— Start Data shown —
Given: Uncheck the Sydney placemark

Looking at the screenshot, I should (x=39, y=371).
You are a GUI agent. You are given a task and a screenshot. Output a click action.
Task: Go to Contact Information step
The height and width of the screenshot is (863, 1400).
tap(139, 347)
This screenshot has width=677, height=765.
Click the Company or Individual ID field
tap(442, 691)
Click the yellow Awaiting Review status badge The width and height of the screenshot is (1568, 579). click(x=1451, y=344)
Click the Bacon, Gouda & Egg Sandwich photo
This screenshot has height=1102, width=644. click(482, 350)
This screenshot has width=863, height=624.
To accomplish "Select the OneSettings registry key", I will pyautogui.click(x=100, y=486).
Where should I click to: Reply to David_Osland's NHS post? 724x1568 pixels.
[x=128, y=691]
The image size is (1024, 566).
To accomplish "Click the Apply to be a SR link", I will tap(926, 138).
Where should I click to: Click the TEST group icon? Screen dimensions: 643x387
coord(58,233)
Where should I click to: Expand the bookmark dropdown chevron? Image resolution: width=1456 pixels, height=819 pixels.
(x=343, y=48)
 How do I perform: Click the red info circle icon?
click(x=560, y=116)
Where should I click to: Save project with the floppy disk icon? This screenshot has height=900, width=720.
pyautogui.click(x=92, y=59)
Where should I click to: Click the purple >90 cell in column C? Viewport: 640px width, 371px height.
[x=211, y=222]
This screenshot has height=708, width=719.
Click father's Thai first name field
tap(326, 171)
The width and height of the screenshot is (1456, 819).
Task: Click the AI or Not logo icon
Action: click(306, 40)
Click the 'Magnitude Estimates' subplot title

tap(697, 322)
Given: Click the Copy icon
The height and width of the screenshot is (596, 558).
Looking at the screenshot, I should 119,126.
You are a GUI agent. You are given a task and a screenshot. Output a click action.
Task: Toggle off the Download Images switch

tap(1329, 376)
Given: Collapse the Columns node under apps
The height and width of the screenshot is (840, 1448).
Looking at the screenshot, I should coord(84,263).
— End Data shown —
§ **Given problem**: In the entries, change "yellow" to "orange" in everything from the line with "This screenshot has width=677, height=765." down to the line with "This screenshot has height=1102, width=644.", and give those lines back with nothing else altered.

§ **Result of this task**:
This screenshot has width=677, height=765.
Click the Company or Individual ID field
tap(442, 691)
Click the orange Awaiting Review status badge The width and height of the screenshot is (1568, 579). click(x=1451, y=344)
Click the Bacon, Gouda & Egg Sandwich photo
This screenshot has height=1102, width=644. click(482, 350)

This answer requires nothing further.